(Saved data entries)
--*--

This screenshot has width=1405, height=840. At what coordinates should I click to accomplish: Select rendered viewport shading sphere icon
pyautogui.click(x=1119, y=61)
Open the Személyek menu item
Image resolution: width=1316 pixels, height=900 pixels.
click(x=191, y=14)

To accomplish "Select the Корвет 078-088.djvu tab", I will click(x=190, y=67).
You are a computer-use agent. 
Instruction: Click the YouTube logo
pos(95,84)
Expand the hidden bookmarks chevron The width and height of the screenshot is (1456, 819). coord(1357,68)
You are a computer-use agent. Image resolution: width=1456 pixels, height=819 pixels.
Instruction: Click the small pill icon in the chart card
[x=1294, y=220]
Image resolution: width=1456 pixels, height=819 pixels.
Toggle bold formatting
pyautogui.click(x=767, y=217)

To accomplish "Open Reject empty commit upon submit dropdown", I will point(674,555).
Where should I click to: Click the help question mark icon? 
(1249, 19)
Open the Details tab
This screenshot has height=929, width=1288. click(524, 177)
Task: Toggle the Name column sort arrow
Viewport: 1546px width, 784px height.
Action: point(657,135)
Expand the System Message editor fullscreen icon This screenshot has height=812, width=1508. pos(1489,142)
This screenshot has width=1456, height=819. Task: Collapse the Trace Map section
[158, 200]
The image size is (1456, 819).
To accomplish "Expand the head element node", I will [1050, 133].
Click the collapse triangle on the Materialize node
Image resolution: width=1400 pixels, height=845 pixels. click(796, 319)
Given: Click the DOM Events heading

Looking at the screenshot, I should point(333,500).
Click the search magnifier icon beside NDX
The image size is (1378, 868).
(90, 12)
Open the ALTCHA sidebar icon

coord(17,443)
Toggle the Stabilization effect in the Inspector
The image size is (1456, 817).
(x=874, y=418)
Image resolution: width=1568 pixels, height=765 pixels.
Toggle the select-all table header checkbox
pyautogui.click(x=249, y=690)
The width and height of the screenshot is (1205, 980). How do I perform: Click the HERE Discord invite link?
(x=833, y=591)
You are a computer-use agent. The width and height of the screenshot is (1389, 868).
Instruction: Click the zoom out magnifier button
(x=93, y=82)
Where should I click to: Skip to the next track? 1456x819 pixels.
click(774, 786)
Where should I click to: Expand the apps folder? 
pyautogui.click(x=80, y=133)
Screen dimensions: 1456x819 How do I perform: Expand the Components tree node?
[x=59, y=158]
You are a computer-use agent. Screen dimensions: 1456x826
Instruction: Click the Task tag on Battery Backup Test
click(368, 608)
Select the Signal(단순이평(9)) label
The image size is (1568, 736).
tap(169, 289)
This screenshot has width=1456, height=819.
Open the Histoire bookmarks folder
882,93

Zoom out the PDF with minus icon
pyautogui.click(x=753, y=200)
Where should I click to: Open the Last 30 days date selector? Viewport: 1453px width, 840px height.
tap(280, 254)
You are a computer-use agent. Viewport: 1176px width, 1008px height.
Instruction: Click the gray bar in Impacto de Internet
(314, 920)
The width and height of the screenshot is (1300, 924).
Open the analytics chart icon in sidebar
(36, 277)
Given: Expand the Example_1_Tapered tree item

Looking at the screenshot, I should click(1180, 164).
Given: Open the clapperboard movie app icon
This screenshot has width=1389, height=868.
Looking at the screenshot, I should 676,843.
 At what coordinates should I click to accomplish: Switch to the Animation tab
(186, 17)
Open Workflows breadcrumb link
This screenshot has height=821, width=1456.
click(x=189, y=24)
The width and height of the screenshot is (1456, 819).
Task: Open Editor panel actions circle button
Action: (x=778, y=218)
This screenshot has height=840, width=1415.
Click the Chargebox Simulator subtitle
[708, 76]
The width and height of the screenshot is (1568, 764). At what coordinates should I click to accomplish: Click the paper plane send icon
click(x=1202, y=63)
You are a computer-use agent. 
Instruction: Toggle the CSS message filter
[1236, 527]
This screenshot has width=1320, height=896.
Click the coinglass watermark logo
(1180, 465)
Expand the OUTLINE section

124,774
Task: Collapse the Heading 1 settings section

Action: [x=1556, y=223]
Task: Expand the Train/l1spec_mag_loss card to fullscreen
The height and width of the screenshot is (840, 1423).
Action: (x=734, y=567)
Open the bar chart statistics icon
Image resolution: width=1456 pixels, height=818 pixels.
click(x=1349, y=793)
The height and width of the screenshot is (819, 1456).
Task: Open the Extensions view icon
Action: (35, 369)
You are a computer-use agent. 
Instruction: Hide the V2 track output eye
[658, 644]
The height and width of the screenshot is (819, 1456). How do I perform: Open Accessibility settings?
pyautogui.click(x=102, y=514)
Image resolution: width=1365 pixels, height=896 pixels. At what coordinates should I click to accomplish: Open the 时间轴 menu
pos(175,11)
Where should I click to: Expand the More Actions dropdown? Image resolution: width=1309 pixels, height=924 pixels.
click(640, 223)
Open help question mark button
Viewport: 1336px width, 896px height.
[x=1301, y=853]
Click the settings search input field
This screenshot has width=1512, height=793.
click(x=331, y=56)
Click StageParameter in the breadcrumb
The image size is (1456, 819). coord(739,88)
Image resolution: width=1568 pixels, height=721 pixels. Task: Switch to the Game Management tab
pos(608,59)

--*--

Would you output every entry exactly as it was written?

This screenshot has width=1405, height=840. At what coordinates should I click to accomplish: Select rendered viewport shading sphere icon
pyautogui.click(x=1119, y=61)
Open the Személyek menu item
Image resolution: width=1316 pixels, height=900 pixels.
click(x=191, y=14)

To accomplish "Select the Корвет 078-088.djvu tab", I will click(x=190, y=67).
You are a computer-use agent. 
Instruction: Click the YouTube logo
pos(95,84)
Expand the hidden bookmarks chevron The width and height of the screenshot is (1456, 819). coord(1357,68)
You are a computer-use agent. Image resolution: width=1456 pixels, height=819 pixels.
Instruction: Click the small pill icon in the chart card
[x=1294, y=220]
Image resolution: width=1456 pixels, height=819 pixels.
Toggle bold formatting
pyautogui.click(x=767, y=217)

To accomplish "Open Reject empty commit upon submit dropdown", I will point(674,555).
Where should I click to: Click the help question mark icon? 
(1249, 19)
Open the Details tab
This screenshot has height=929, width=1288. click(524, 177)
Task: Toggle the Name column sort arrow
Viewport: 1546px width, 784px height.
Action: point(657,135)
Expand the System Message editor fullscreen icon This screenshot has height=812, width=1508. pos(1489,142)
This screenshot has width=1456, height=819. Task: Collapse the Trace Map section
[158, 200]
The image size is (1456, 819).
To accomplish "Expand the head element node", I will [1050, 133].
Click the collapse triangle on the Materialize node
Image resolution: width=1400 pixels, height=845 pixels. click(796, 319)
Given: Click the DOM Events heading

Looking at the screenshot, I should point(333,500).
Click the search magnifier icon beside NDX
The image size is (1378, 868).
(90, 12)
Open the ALTCHA sidebar icon

coord(17,443)
Toggle the Stabilization effect in the Inspector
The image size is (1456, 817).
(x=874, y=418)
Image resolution: width=1568 pixels, height=765 pixels.
Toggle the select-all table header checkbox
pyautogui.click(x=249, y=690)
The width and height of the screenshot is (1205, 980). How do I perform: Click the HERE Discord invite link?
(x=833, y=591)
You are a computer-use agent. The width and height of the screenshot is (1389, 868).
Instruction: Click the zoom out magnifier button
(x=93, y=82)
Where should I click to: Skip to the next track? 1456x819 pixels.
click(774, 786)
Where should I click to: Expand the apps folder? 
pyautogui.click(x=80, y=133)
Screen dimensions: 1456x819 How do I perform: Expand the Components tree node?
[x=59, y=158]
You are a computer-use agent. Screen dimensions: 1456x826
Instruction: Click the Task tag on Battery Backup Test
click(368, 608)
Select the Signal(단순이평(9)) label
The image size is (1568, 736).
tap(169, 289)
This screenshot has width=1456, height=819.
Open the Histoire bookmarks folder
882,93

Zoom out the PDF with minus icon
pyautogui.click(x=753, y=200)
Where should I click to: Open the Last 30 days date selector? Viewport: 1453px width, 840px height.
tap(280, 254)
You are a computer-use agent. Viewport: 1176px width, 1008px height.
Instruction: Click the gray bar in Impacto de Internet
(314, 920)
The width and height of the screenshot is (1300, 924).
Open the analytics chart icon in sidebar
(36, 277)
Given: Expand the Example_1_Tapered tree item

Looking at the screenshot, I should click(1180, 164).
Given: Open the clapperboard movie app icon
This screenshot has width=1389, height=868.
Looking at the screenshot, I should 676,843.
 At what coordinates should I click to accomplish: Switch to the Animation tab
(186, 17)
Open Workflows breadcrumb link
This screenshot has height=821, width=1456.
click(x=189, y=24)
The width and height of the screenshot is (1456, 819).
Task: Open Editor panel actions circle button
Action: (x=778, y=218)
This screenshot has height=840, width=1415.
Click the Chargebox Simulator subtitle
[708, 76]
The width and height of the screenshot is (1568, 764). At what coordinates should I click to accomplish: Click the paper plane send icon
click(x=1202, y=63)
You are a computer-use agent. 
Instruction: Toggle the CSS message filter
[1236, 527]
This screenshot has width=1320, height=896.
Click the coinglass watermark logo
(1180, 465)
Expand the OUTLINE section

124,774
Task: Collapse the Heading 1 settings section

Action: [x=1556, y=223]
Task: Expand the Train/l1spec_mag_loss card to fullscreen
The height and width of the screenshot is (840, 1423).
Action: (x=734, y=567)
Open the bar chart statistics icon
Image resolution: width=1456 pixels, height=818 pixels.
click(x=1349, y=793)
The height and width of the screenshot is (819, 1456).
Task: Open the Extensions view icon
Action: (35, 369)
You are a computer-use agent. 
Instruction: Hide the V2 track output eye
[658, 644]
The height and width of the screenshot is (819, 1456). How do I perform: Open Accessibility settings?
pyautogui.click(x=102, y=514)
Image resolution: width=1365 pixels, height=896 pixels. At what coordinates should I click to accomplish: Open the 时间轴 menu
pos(175,11)
Where should I click to: Expand the More Actions dropdown? Image resolution: width=1309 pixels, height=924 pixels.
click(640, 223)
Open help question mark button
Viewport: 1336px width, 896px height.
[x=1301, y=853]
Click the settings search input field
This screenshot has width=1512, height=793.
click(x=331, y=56)
Click StageParameter in the breadcrumb
The image size is (1456, 819). coord(739,88)
Image resolution: width=1568 pixels, height=721 pixels. Task: Switch to the Game Management tab
pos(608,59)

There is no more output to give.